> _TO-DO LIST_:
1. Rewrite the listing lines from the one containing "Open more options with the ellipsis icon" through the one containing "Open the Go", inclusive, as a numbered list, leaving out any blank lines.
2. Continue the report on the Smyllum Park orphanage inquiry from where it stops.

> _DOCUMENT SEGMENT_:
Beatings: The inquiry heard Smyllum Park, pictured, was run by ‘psychopathic’ nuns who meted out physical and sexual abuse

Francis McColl, playing with cars on the floor, at the nursery of Smyllum Park. The boy died after a member of staff hit him on the head with a golf club

the unmarked grave where hundreds of the orphans are believed to be buried in Lanark

The Daughters of Charity of St Vincent de Paul ran the Smyllum Park orphanage, pictured, in Lanark from 1864 until it closed in 1981

The death rate among residents at the home, pictured, was at least 30 deaths per 1,000

[with video]

  • Child abuse inquiry heard harrowing testimony from Smyllum Park survivors 
  • The orphanage in Lanark, Scotland, was run by 'psychopathic nuns', inquiry told
  • Some 400 children from the Smyllum believed to be buried in unmarked grave

A notorious orphanage ‘covered up’ the deaths of children in its care including a boy who was savagely beaten by a nun, an inquiry heard yesterday.

One former resident of Smyllum Park in Lanark said six-year-old Sammy Carr died days after a nun launched a frenzied attack on him, repeatedly kicking him in the head.

In posthumous evidence, another ex-resident said 13-year-old Francis McColl died after a member of staff hit him on the head with a golf club.

Deaths were ‘covered up’ at the institution, run by ‘psychopathic’ nuns who meted out physical and sexual abuse – and even used crucifixes as ‘weapons’.

> _SUPPLIED RECORDS_:
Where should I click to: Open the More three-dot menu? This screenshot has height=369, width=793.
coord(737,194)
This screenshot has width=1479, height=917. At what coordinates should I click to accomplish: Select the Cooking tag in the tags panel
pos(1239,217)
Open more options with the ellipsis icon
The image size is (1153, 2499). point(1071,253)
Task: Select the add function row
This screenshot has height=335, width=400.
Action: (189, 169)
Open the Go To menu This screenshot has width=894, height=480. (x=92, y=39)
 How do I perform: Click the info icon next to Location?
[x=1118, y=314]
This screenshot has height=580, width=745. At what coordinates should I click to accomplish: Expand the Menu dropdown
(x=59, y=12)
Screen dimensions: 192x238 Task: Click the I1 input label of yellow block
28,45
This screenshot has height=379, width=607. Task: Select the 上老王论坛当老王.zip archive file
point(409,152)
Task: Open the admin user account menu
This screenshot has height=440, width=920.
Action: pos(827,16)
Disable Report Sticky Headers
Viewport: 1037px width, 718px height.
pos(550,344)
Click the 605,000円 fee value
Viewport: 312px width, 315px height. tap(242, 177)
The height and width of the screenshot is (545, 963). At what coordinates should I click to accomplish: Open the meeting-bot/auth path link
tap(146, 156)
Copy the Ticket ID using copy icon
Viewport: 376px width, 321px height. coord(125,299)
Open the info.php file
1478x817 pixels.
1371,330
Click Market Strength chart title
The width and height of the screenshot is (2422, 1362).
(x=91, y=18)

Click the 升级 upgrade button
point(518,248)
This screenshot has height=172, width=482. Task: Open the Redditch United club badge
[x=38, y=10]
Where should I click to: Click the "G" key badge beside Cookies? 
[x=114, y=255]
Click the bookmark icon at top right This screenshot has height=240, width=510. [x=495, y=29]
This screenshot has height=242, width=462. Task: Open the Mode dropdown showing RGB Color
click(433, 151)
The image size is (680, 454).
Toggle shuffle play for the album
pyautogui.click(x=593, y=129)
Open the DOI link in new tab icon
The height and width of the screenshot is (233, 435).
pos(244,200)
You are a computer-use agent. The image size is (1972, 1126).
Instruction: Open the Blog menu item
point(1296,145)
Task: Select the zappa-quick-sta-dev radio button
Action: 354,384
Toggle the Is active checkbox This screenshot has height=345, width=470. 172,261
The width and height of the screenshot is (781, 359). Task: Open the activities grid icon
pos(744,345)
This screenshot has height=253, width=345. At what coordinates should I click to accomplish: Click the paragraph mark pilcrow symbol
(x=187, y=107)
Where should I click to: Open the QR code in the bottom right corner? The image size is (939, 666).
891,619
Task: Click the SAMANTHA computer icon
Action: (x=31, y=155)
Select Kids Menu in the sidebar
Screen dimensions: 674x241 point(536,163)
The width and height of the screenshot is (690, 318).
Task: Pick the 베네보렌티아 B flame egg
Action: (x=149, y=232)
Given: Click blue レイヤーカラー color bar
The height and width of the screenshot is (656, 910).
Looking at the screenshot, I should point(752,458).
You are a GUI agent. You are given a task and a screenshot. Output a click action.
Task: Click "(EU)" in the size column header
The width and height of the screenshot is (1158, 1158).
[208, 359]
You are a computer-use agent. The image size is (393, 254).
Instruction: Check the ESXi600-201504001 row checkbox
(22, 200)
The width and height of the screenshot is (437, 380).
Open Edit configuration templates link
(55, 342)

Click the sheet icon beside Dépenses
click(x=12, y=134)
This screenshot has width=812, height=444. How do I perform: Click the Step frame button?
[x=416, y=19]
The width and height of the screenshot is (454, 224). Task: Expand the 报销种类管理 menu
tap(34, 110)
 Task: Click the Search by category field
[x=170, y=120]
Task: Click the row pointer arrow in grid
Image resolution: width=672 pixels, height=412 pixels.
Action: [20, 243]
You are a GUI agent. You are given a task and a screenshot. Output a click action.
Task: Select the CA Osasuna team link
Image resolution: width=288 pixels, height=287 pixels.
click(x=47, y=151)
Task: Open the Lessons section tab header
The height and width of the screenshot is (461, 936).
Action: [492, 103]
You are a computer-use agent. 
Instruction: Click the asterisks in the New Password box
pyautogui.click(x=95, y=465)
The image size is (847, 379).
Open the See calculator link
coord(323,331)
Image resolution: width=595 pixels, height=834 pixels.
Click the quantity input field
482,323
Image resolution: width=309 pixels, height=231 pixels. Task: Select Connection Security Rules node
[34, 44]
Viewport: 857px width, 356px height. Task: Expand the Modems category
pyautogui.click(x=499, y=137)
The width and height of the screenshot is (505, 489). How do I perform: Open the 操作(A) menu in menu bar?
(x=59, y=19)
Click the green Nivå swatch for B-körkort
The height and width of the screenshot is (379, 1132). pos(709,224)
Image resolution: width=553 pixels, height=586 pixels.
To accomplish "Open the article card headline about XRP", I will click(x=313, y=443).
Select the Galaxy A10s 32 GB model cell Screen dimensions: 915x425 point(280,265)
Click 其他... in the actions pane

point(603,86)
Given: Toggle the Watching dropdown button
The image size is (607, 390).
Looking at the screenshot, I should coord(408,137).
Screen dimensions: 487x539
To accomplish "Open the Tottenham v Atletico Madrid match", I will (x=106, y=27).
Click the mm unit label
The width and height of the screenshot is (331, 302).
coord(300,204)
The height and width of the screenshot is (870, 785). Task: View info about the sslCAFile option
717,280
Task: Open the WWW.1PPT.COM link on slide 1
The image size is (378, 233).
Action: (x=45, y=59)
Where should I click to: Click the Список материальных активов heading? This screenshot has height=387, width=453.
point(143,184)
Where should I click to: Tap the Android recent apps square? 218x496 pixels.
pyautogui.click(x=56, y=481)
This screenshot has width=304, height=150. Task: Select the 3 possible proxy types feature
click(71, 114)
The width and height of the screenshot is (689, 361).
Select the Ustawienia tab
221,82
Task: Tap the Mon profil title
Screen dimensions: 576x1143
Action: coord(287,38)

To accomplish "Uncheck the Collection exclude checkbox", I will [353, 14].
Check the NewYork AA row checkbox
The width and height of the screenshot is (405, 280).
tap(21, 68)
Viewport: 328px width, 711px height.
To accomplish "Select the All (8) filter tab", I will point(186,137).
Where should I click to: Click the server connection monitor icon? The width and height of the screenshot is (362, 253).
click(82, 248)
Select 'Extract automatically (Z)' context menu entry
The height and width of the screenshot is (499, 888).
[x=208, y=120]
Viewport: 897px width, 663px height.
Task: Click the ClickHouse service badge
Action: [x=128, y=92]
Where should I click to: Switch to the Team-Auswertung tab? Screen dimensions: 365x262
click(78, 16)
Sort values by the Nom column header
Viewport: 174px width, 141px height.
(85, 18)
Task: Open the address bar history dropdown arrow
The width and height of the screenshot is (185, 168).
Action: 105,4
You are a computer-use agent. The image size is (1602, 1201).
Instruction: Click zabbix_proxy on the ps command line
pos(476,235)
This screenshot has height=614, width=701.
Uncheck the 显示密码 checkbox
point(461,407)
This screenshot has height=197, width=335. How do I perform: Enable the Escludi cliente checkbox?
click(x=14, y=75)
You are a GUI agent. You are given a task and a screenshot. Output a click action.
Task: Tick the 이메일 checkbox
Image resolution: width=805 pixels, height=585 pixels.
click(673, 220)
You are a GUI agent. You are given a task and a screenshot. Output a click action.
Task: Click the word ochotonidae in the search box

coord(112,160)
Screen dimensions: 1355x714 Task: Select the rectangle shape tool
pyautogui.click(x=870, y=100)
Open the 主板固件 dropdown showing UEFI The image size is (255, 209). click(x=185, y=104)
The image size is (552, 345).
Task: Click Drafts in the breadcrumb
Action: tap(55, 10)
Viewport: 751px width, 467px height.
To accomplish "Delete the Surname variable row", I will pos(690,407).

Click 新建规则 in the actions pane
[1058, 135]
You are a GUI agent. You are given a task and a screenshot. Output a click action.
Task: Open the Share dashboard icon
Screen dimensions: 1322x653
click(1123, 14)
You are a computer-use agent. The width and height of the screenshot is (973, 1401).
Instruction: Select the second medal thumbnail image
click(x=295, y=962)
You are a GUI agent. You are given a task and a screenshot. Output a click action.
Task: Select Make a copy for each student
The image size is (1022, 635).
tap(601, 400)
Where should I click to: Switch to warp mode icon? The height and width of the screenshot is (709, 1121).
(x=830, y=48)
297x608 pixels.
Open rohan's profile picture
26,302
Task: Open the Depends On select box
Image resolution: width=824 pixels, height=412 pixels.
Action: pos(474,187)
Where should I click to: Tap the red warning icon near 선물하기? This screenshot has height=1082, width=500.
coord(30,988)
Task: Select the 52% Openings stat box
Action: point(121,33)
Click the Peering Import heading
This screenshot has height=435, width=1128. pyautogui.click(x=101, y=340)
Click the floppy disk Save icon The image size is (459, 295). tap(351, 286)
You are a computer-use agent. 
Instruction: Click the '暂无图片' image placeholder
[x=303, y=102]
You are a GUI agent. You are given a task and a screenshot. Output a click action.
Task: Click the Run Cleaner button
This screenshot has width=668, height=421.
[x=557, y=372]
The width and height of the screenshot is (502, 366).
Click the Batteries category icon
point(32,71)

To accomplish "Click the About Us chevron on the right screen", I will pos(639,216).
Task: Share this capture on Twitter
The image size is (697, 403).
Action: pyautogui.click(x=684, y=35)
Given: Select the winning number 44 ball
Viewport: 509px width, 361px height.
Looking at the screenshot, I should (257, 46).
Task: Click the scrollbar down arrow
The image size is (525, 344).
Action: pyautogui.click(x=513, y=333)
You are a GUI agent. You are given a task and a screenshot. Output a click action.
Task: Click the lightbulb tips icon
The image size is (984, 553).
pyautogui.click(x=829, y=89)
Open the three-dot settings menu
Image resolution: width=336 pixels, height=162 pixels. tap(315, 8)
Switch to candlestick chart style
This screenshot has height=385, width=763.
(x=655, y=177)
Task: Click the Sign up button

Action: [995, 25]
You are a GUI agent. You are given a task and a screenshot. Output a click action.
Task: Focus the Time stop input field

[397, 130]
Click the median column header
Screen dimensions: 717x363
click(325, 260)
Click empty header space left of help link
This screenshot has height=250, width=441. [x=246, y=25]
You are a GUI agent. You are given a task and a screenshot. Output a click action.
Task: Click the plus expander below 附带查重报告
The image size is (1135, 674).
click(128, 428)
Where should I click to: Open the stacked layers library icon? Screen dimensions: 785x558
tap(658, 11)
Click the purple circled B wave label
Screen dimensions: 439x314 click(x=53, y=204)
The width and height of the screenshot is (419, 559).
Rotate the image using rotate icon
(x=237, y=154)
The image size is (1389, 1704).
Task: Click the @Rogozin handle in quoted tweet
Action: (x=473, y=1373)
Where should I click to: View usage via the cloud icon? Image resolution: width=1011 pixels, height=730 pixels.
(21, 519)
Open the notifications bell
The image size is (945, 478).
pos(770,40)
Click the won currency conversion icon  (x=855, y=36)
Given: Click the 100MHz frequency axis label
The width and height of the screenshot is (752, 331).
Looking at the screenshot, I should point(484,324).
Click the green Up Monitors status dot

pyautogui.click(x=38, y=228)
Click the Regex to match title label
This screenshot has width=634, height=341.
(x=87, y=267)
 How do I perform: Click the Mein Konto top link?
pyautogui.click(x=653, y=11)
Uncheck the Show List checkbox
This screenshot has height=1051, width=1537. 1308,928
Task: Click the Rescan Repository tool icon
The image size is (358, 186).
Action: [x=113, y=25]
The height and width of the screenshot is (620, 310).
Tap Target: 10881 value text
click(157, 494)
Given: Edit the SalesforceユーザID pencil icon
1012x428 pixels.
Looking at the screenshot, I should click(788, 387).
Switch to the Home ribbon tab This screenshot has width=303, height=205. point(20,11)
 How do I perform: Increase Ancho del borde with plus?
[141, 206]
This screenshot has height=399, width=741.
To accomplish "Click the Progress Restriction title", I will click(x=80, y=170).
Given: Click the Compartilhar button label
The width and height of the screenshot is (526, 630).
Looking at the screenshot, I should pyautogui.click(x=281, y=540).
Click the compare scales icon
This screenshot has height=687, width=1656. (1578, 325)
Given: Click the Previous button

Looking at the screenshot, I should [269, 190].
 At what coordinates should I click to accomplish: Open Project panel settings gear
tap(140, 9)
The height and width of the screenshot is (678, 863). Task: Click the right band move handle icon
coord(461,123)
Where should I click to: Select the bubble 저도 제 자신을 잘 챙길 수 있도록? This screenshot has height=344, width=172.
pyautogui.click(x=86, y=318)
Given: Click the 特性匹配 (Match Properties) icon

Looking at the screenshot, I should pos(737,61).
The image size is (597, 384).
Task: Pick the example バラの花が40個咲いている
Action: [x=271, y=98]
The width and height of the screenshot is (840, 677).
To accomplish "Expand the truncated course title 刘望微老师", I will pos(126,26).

> _ANSWERS TO THE PROBLEMS_:
1.
1. Open more options with the ellipsis icon
2. The image size is (1153, 2499). point(1071,253)
3. Task: Select the add function row
4. This screenshot has height=335, width=400.
5. Action: (189, 169)
6. Open the Go To menu This screenshot has width=894, height=480. (x=92, y=39)

2.
It emerged earlier this year that at least 400 children from Smyllum are thought to be buried in an unmarked grave at the town’s St Mary’s Cemetery.

The Scottish Child Abuse Inquiry (SCAI) heard harrowing testimony from Smyllum survivors yesterday.

One witness, named only as David, told the inquiry, before Lady Smith, that Sammy was kicked on the body and head by a Catholic sister.

David entered the orphanage in 1959 when he was aged around two, along with three brothers and a sister.

In tearful testimony at the Edinburgh hearing, he said beatings at the institution were routine, and that on one occasion when he was aged around six, Sammy was beaten after playing with a match and accidentally burning his hand.

He said: ‘It was unfortunate but at that time the sister came around the corner and said, “What’s wrong?”, and I said, “He burned my hand”, and she just grabbed him and started hitting him and punching him.

‘He was on the floor and she was kicking him on his body and his head.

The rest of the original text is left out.